-- TASK MATERIAL start --

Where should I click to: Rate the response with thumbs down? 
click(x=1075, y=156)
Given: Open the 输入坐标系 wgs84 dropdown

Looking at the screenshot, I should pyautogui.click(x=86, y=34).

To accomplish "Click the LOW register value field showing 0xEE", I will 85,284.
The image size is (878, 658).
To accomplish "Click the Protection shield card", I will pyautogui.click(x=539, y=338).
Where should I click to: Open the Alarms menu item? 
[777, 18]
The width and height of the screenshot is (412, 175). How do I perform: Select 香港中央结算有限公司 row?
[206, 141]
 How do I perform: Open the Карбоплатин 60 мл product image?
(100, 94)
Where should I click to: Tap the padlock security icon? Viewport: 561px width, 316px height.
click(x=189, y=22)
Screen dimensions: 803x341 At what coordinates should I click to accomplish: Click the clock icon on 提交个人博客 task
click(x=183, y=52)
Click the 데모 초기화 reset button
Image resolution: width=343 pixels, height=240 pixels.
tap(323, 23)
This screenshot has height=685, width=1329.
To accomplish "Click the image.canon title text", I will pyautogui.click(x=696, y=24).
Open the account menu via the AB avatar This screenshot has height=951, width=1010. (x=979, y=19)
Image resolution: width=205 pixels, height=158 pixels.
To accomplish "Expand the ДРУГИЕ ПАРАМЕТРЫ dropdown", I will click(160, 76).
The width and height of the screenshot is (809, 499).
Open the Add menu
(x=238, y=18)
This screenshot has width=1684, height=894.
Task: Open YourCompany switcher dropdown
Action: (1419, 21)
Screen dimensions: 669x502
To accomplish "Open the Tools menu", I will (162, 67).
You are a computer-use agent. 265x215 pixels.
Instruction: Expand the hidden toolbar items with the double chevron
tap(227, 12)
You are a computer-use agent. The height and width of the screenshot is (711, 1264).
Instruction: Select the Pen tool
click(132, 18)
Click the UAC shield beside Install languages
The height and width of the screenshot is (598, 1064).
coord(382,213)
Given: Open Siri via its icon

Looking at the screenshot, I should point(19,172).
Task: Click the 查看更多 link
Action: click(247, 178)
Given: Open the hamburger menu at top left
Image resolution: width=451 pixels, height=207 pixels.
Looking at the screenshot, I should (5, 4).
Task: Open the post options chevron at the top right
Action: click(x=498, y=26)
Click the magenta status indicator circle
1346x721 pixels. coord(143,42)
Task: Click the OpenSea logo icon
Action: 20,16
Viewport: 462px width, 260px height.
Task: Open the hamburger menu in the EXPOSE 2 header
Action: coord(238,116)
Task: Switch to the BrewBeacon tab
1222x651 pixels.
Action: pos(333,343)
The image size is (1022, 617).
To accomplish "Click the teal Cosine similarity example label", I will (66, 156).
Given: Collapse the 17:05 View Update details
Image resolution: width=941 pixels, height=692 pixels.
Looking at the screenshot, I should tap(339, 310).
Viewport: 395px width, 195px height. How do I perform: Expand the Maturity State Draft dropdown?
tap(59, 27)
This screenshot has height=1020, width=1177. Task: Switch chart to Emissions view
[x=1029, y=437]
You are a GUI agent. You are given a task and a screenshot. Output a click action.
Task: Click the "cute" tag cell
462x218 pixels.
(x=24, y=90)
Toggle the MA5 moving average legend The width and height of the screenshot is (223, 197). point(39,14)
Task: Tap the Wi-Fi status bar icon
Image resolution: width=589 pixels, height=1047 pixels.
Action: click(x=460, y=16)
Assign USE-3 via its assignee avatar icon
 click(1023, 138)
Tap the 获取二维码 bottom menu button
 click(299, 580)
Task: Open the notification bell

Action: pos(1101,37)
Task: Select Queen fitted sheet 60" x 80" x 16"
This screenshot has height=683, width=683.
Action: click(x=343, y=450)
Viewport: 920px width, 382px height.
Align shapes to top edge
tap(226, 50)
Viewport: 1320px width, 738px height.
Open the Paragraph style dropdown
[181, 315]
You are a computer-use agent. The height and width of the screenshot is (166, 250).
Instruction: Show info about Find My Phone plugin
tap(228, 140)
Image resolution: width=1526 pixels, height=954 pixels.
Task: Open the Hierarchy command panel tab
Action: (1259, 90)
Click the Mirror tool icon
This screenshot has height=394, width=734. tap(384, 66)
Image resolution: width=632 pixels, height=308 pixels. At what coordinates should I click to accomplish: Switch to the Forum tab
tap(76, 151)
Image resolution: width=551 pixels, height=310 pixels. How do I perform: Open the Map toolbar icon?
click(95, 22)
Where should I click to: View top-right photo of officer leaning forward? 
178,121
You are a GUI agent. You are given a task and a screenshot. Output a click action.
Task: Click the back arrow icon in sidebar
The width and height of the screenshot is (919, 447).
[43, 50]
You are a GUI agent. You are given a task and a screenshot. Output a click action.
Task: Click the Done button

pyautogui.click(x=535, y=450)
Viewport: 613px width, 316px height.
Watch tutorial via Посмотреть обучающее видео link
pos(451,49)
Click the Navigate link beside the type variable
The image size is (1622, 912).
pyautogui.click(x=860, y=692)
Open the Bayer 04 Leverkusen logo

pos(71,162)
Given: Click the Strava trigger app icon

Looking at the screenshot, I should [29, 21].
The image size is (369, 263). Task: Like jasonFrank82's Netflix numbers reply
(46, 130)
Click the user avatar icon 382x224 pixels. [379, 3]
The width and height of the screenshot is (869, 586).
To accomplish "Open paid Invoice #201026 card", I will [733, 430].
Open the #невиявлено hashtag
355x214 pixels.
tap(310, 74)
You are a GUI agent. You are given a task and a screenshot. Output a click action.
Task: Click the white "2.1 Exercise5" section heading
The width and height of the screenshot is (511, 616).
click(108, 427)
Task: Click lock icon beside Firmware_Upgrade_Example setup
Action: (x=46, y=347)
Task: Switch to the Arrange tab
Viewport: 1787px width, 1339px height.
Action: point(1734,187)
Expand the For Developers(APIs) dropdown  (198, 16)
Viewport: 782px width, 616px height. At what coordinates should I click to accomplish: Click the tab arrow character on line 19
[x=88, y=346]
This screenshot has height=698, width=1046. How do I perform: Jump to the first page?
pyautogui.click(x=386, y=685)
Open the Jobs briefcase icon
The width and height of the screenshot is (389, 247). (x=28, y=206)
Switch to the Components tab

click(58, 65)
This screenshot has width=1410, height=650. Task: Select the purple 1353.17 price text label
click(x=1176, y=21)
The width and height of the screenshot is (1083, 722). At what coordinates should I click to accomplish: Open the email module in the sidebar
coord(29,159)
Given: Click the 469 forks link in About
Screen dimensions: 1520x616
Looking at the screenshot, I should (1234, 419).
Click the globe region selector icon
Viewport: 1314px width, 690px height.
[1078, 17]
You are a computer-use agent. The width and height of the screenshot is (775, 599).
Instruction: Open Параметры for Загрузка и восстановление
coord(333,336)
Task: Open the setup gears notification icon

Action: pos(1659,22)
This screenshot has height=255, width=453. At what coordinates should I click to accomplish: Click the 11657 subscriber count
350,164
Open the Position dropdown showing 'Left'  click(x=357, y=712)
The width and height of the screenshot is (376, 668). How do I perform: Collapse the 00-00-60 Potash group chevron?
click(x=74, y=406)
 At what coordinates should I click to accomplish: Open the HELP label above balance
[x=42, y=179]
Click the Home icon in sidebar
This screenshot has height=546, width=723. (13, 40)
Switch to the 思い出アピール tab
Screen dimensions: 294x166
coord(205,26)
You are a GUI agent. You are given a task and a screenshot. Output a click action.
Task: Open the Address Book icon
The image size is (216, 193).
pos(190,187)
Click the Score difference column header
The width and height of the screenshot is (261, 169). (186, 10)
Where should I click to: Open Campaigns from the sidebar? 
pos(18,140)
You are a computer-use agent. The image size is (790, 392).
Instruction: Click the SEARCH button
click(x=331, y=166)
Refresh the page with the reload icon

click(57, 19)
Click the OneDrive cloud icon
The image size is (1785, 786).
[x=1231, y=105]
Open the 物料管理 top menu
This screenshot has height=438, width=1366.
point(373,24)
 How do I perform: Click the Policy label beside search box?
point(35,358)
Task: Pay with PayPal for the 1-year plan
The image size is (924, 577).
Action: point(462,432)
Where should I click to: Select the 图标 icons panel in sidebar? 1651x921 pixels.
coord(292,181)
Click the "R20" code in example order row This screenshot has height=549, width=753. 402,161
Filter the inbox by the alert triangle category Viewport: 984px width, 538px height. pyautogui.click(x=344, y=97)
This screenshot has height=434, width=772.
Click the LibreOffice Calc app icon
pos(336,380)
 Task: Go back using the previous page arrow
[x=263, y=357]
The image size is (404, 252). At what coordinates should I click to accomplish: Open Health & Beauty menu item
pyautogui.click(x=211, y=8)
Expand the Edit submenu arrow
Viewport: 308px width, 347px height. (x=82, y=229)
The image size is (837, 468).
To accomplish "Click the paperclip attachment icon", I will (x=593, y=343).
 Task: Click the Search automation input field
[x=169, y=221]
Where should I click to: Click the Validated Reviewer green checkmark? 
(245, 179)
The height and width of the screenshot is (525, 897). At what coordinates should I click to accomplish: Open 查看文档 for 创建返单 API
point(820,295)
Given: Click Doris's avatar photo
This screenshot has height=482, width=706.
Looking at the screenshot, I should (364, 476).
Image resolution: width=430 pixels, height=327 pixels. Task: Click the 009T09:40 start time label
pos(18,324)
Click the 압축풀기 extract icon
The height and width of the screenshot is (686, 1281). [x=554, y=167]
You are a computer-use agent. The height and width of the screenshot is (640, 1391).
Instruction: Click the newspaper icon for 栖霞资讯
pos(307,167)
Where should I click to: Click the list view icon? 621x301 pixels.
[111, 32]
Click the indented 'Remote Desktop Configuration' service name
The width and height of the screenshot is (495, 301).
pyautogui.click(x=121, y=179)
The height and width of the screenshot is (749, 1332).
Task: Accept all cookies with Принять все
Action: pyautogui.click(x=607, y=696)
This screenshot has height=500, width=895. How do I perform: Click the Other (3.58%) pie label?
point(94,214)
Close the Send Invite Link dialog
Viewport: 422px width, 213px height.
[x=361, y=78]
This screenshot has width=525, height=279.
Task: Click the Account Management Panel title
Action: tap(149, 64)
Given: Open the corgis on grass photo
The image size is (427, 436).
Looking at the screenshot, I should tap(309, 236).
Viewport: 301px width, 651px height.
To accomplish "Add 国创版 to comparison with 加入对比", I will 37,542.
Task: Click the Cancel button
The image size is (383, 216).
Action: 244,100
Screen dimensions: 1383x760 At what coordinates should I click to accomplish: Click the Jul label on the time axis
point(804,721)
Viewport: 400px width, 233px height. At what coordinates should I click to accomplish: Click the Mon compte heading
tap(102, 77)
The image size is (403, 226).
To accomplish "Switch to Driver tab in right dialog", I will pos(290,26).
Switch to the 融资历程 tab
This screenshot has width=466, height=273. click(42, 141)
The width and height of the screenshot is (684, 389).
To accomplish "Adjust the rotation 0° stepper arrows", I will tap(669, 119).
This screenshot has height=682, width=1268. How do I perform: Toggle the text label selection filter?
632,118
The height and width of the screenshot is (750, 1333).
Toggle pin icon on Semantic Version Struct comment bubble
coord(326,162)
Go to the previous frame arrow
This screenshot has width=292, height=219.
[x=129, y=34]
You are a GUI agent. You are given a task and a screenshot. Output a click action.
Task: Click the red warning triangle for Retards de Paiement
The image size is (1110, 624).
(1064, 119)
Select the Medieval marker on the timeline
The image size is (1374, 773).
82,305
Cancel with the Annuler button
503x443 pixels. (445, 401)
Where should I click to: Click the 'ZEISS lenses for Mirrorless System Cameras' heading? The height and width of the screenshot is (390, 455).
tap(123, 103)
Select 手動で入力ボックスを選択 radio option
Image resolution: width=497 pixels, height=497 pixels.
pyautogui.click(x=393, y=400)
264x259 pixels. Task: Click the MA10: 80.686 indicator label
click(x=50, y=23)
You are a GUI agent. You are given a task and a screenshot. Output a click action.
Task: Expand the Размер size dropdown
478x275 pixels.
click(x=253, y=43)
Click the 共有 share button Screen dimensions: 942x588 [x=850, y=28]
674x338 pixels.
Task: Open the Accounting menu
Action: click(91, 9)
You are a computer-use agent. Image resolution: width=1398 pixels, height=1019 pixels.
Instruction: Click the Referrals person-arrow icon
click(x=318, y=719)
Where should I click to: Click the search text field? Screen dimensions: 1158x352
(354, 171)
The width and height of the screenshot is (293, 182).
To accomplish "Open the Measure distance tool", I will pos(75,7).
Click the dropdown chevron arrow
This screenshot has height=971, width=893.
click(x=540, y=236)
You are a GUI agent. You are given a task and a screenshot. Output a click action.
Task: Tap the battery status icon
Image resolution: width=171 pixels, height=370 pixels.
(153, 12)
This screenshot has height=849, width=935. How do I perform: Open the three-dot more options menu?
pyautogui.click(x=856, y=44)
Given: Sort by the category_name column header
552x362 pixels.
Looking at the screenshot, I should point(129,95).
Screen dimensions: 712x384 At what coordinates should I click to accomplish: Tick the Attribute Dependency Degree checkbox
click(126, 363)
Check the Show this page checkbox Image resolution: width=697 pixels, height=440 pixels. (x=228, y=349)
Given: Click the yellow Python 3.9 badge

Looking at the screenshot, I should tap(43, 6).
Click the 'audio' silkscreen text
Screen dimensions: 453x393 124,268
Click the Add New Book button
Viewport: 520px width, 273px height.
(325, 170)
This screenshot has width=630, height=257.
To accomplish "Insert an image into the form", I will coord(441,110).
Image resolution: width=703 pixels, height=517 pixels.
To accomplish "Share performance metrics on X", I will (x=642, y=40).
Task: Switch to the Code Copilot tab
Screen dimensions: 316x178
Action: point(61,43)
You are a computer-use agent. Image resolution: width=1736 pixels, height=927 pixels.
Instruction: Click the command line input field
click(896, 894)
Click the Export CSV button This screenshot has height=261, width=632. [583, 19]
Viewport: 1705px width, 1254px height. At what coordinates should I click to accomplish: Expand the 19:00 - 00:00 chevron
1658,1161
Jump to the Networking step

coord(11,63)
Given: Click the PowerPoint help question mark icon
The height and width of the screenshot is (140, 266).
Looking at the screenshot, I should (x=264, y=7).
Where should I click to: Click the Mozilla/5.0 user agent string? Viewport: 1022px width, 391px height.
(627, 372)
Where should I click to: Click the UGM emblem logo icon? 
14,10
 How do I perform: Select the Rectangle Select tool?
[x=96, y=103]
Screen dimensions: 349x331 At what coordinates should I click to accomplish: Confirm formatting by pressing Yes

-- TASK MATERIAL end --

Render the lines of the items as a Markdown table with the columns Number and Record line, starting with the line containing "Task: Go back using the previous page arrow" and going on through the line containing "Viewport: 308px width, 347px", skipping blank lines. Include only those lines.

| Number | Record line |
|---|---|
| 1 |  Task: Go back using the previous page arrow |
| 2 | [x=263, y=357] |
| 3 | The image size is (404, 252). At what coordinates should I click to accomplish: Open Health & Beauty menu item |
| 4 | pyautogui.click(x=211, y=8) |
| 5 | Expand the Edit submenu arrow |
| 6 | Viewport: 308px width, 347px height. (x=82, y=229) |